Certains pensaient que le changement de machine allait lui mettre des bâtons dans les roues. Sur le papier, le challenge était tout sauf aisé. Yamaha peinait au milieu de grille, attendant désespérément un sauveur. Dès la première course tout suspens est mort. Sur l’asphalte brûlant de Welkom en Afrique du Sud, Rossi bat son rival Max Biaggi, son ancien employeur Honda et envoie un message au monde du MotoGP. La YZR-M1 est de retour au sommet.

Deux quatrièmes places en Espagne puis en France n’étaient qu’une illusion. Le natif d’Urbino maîtrise la concurrence et tue le championnat avec neuf victoires en seize courses, sans compter les cinq pole positions. Force est de constater qu’une classe le sépare de la concurrence. En janvier 2005, tout le monde sait qui sera titré à la fin de l’année, sauf problème majeur bien entendu.

La saison commence fort. Jerez accueille la première manche du championnat et comme d’habitude, le tracé andalous ne déçoit pas. Âpre bataille entre lui-même et son rival Sete Gibernau, pilote Gresini Honda éclate. Impossible de les départager à l’entame du dernier tour.

Photo : Ozzzie.

Il faudra attendre l’ultime virage pour connaître le dénouement. Distancé, Rossi plonge à l’intérieur dans cette fameuse épingle à gauche déterminante. Gibernau est surpris et n’a pas d’autres choix que d’esquiver le contact en relevant la machine : L’affaire se solde par une chute pour la RC211V n°15.

Cette affaire fut particulièrement retentissante et n’aida pas Rossi à se faire aimer de ses détracteurs. Le dépassement plus que musclé fut qualifié d’anti-sportif pour certains, de réglementaire par d’autres. L’attitude de « Vale » à la fin de la course ne facilita pas sa défense, même par ses fans les plus invétérés.

Après une première victoire controversée vient Estoril. Ce circuit particulier vit un Alex Barros vétéran s’imposer depuis la pole position. Ceci marqua la fin d’une ère : Ce fut la dernière victoire du brésilien en MotoGP. « Valentinik », jamais loin, le félicita depuis la deuxième place.

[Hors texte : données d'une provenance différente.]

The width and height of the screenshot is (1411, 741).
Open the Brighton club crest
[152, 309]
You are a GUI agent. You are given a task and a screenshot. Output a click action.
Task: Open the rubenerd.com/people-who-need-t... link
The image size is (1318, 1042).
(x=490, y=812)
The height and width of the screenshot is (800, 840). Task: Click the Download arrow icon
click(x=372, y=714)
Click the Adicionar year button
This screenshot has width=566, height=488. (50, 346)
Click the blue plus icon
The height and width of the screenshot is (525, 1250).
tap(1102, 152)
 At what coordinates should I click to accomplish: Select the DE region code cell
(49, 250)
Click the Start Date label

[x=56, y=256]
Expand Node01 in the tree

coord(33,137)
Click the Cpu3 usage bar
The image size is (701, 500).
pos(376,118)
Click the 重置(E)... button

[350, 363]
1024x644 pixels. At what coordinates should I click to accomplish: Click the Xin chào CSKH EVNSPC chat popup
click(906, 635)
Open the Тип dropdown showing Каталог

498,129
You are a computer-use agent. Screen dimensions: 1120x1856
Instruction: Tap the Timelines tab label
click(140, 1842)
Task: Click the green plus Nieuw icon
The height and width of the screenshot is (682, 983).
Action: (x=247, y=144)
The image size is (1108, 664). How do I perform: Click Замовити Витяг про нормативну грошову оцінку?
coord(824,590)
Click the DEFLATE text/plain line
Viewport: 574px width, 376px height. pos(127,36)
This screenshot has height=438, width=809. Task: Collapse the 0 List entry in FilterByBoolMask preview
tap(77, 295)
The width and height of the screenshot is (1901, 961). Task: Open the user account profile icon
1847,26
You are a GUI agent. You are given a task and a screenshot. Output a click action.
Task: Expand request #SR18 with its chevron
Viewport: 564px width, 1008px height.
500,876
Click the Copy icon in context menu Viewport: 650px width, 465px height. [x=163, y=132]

Petit à petit, Rossi fait son nid. Pour la toute première fois de l’histoire, le championnat du monde pose ses valises en Chine le temps d’un week-end. À Shanghai plus précisément. Ce tracé dessiné par Hermann Tilke pour la F1 est particulier et impressionnant à la fois, mais ne le trouble pas pour autant. Il s’adjuge une nouvelle victoire.

Ceci marque le début de la suprématie à la sauce 2005. Il gagne les quatre courses suivantes de la plus incroyable des manières, tout en réalisant trois pole positions. Dans cette série de cinq victoires se trouve la marche en avant sur le Mugello, terre mère de « The Doctor » : Une victoire au finish devant Max Biaggi, Loris Capirossi et Marco Melandri. L’occasion de rappeler qui est le roi d’Italie.

Les États-Unis sont de retour au programme ! Yamaha arbore une décoration spéciale évoquant l’époque Kenny Roberts pour l’occasion. Sur le court tracé de Laguna Seca, tout ne se passe pas comme prévu. Nicky Hayden, devant son public, remporte la première de ses trois victoires en carrière devant son compatriote texan Colin Edwards. « Vale » clôt le podium.

Une magnifique déco « 70s » pour une YZR M1 au top de sa forme. Photo : Steve Shaffer.

Ce podium est suivi de trois nouvelles victoires majeures qui ne laissent plus de doute pour le championnat. À Motegi, Valentino peine et essaye en vain de dépasser Marco Melandri : Les deux partent à la faute. Si Rossi se relève instantanément, c’est pour courir vers son compatriote blessé évacué sur civière. Pas la fin de championnat rêvé. Une deuxième place en Malaisie offre, à quatre courses de la fin, le titre à l’italien.

La fin de saison est gérée sans mal avec deux victoires et deux podiums. À cet instant, Rossi est réellement seul au monde. Mis à part cet excès de confiance à Motegi, il ne connut que des podiums tout au long de l’année. Les statistiques sont justes folles : 11 victoires en 17 courses, 16 podiums, 5 pole, 6 meilleurs tours en course et 367 points (soit 21,6 points par course de moyenne).

Melandri, deuxième du championnat, compte 147 points de retard. Tout simplement assourdissant. Rossi au début des années 2000, c’est une force absolument incontrôlable. Un raz-de-marée qui fond sur vous. Si vous arrivez à tenir sa vitesse sur une course, vous ne pourrez pas sur dix-sept et ce peu importe la marque de la moto.